Your goal
Make an exact copy of each entry, leaving out every picture.

Data items:
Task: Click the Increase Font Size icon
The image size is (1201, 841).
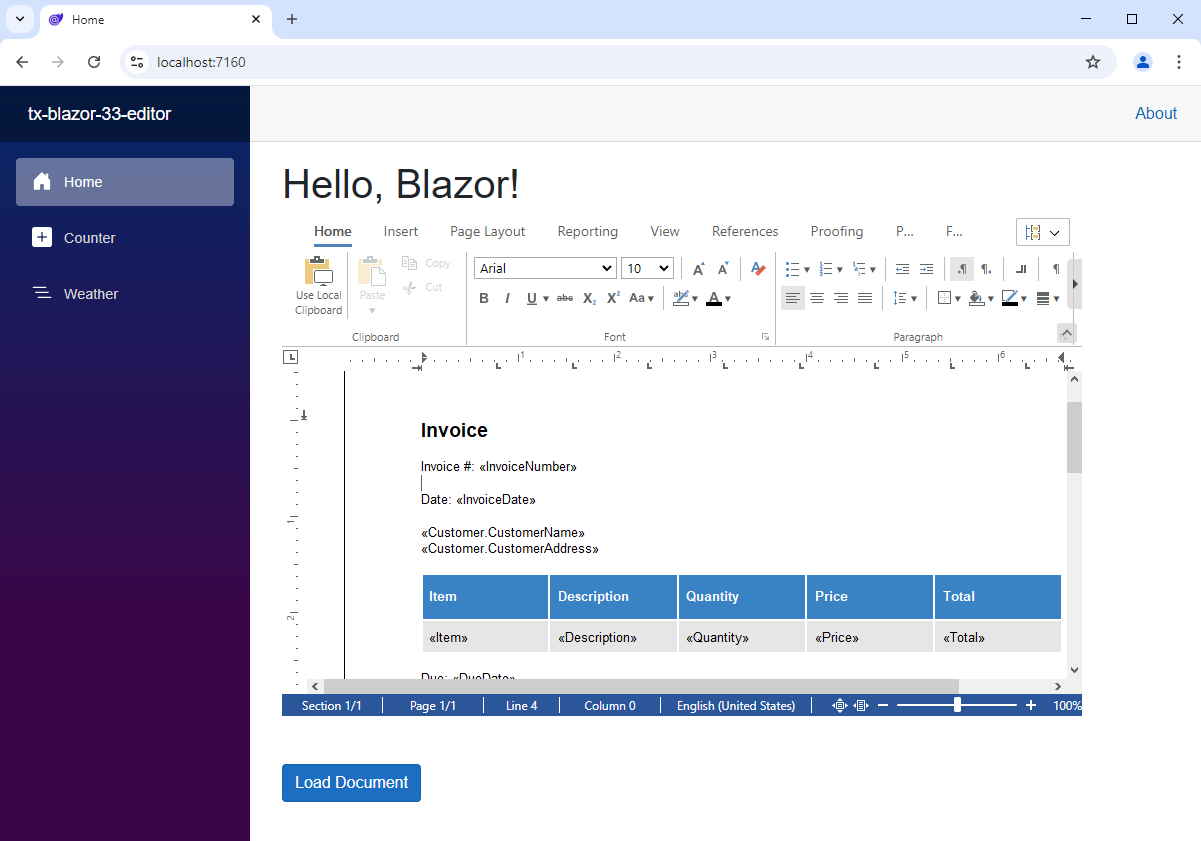Action: 698,268
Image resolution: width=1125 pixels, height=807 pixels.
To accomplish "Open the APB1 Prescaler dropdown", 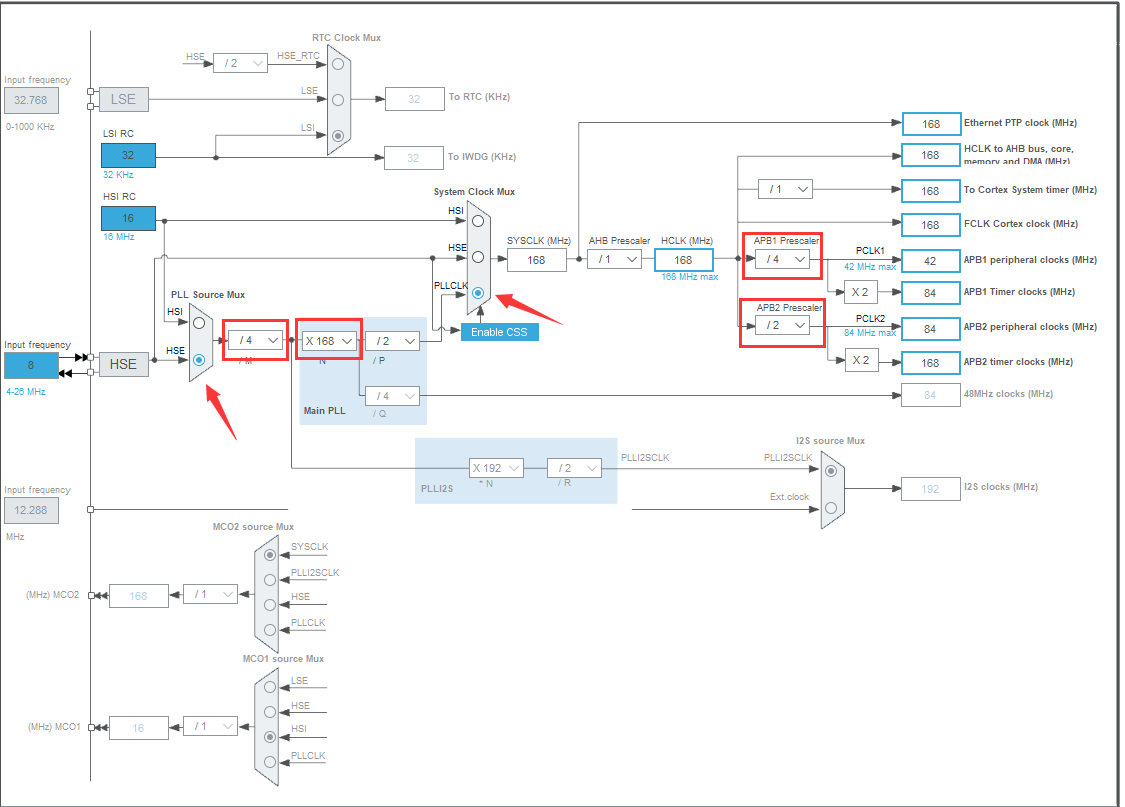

Written response
Task: Click the Increase Font Size icon
The image size is (1201, 841).
Action: 698,268
Image resolution: width=1125 pixels, height=807 pixels.
To accomplish "Open the APB1 Prescaler dropdown", 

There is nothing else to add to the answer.